§ TEXT UNDER STUDY

★ ★ ★ ★ ★ ★ ★

The Vice President inquired of Mr. Allen Dulles whether it is possible to provide estimates of the amounts of money allocated to basic research by the United States in comparison with the USSR. Dr. Scoville, answering for Mr. Dulles, could not give a clear response, though he could not say that the Russians had put in more resources than we have. Mr. Dulles said that at least the Soviets have concentrated more heavily on the guided missiles field than we have, ever since 1945. The President, agreeing with Mr. Dulles, pointed out that the United States had not made any all-out effort in the field of ballistic missiles until after the Killian Committee had submitted its report to the National Security Council. He added that of course the Soviets were bound to be ahead of the United States in certain fields and in certain discoveries.
The Vice President warned the Council that we must be prepared for the fact that Congress would insist on examining in great detail what we have been doing in the missiles field. In the course of such an examination they are certain to ask the question which he had just put--as to the relative amounts which the United States and the USSR had allocated to their respective missiles programs. Accordingly, we must be prepared to answer such a question.
After Mr. Larson had reiterated his plea for planning for a U. S. win in the next great break-through, Dr. Bronk commented that, in line with Mr. Larson's views, the United States could, if it chose, give much greater emphasis to the spectacular achievements that we have made in the scientific field--for example, we could stress our vast achievements in the field of cancer research. Regrettably, it was hard to get the press to take an interest in these achievements. Mr. Cutler suggested that we might perhaps have announced the successful launching of a U. S. missile with a range of 3500 miles. Secretary Quarles pointed out that the Operations Coordinating Board was presently engaged in examining our public relations policies with respect to our missiles programs. General Twining cautioned that we should not permit ourselves to become hysterical about the Soviet achievement.

★ ★ ★ ★ ★ ★ ★

§ COLLECTED MATERIAL
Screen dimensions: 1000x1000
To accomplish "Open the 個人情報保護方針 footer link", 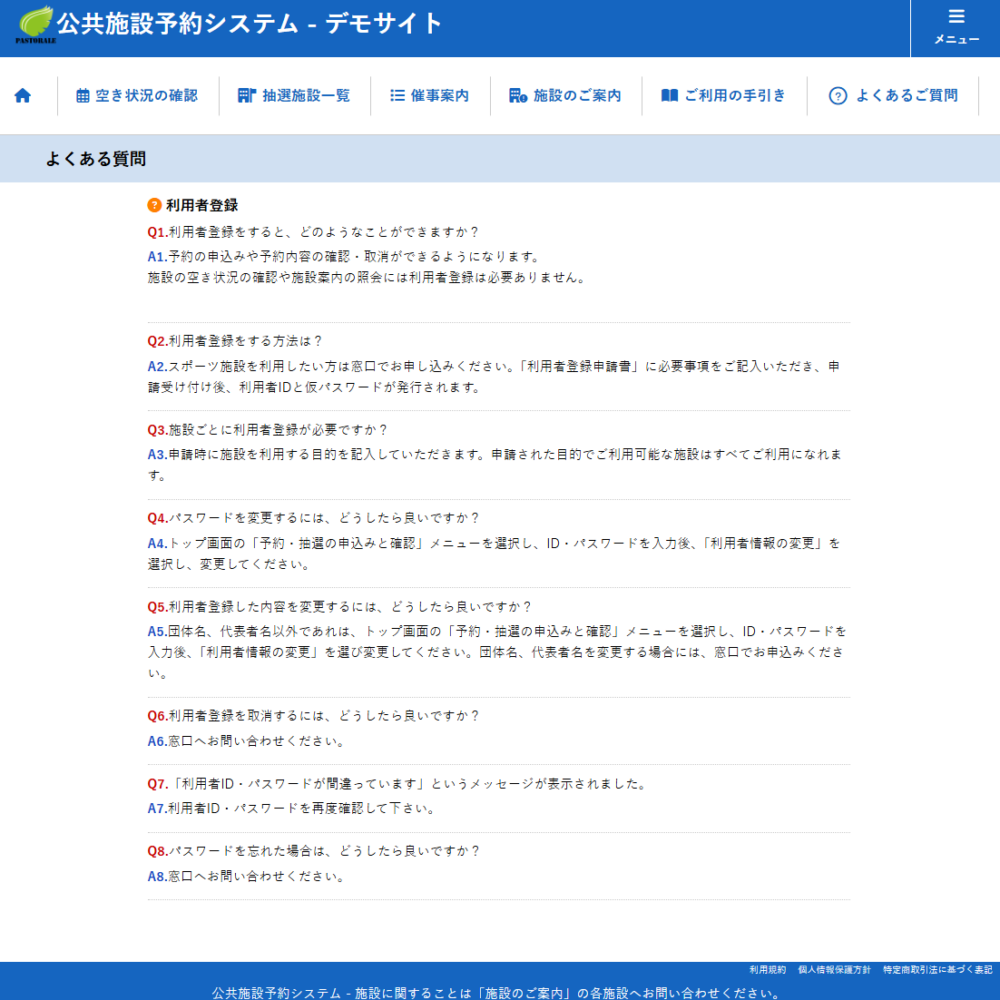I will pos(834,970).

★ ★ ★ ★ ★ ★ ★

§ REQUIREMENT 1
Using the missile discussion, mark each statement yes or no, and quote the words that settle it. (a) Dr. Scoville gave a clear answer about how U.S. and Soviet spending on basic research compared. (b) The President said the United States made no all-out effort in ballistic missiles until after the Killian Committee reported to the National Security Council. (c) Dr. Bronk said the press readily took an interest in U.S. cancer research achievements.
§ REQUIREMENT 2
Proceed with the missile discussion, starting after its final sentence and keeping the same voice of a meeting record.

§ WRITTEN RESPONSE 1
(a) No: "Dr. Scoville, answering for Mr. Dulles, could not give a clear response"
(b) Yes: "the United States had not made any all-out effort in the field of ballistic missiles until after the Killian Committee had submitted its report to the National Security Council"
(c) No: "Regrettably, it was hard to get the press to take an interest in these achievements."

§ WRITTEN RESPONSE 2
The National Security Council:
a. Discussed the subject in the light of:
(1) An intelligence briefing by the Director of Central Intelligence on the Soviet earth satellite, its relation to the Soviet ballistic missiles program, and world reaction to the Soviet earth satellite.
(2) A briefing by the Department of Defense on the information regarding the Soviet earth satellite obtained by scientific tracking, and on the status of the U. S. scientific satellite program under NSC 5520.
(3) Comments by the Director, National Science Foundation, and the President, National Academy of Sciences, on the scientific implications of the Soviet earth satellite.
(4) An appraisal by the Department of Defense of the military implications for U.S. security of the Soviet earth satellite.
(5) An appraisal by the Department of State of the foreign policy implications for U.S. security of the Soviet earth satellite.
b. Noted the statement by the President on the subject issued at his press conference on October 9, 1957; and the President's statement at this meeting of the importance of adhering to the U. S. scientific satellite program under NSC 5520 as being well-reasoned and deliberately planned.
NOTE The action in b above, as approved by the President, subsequently circulated for information and guidance to all holders of NSC 5520.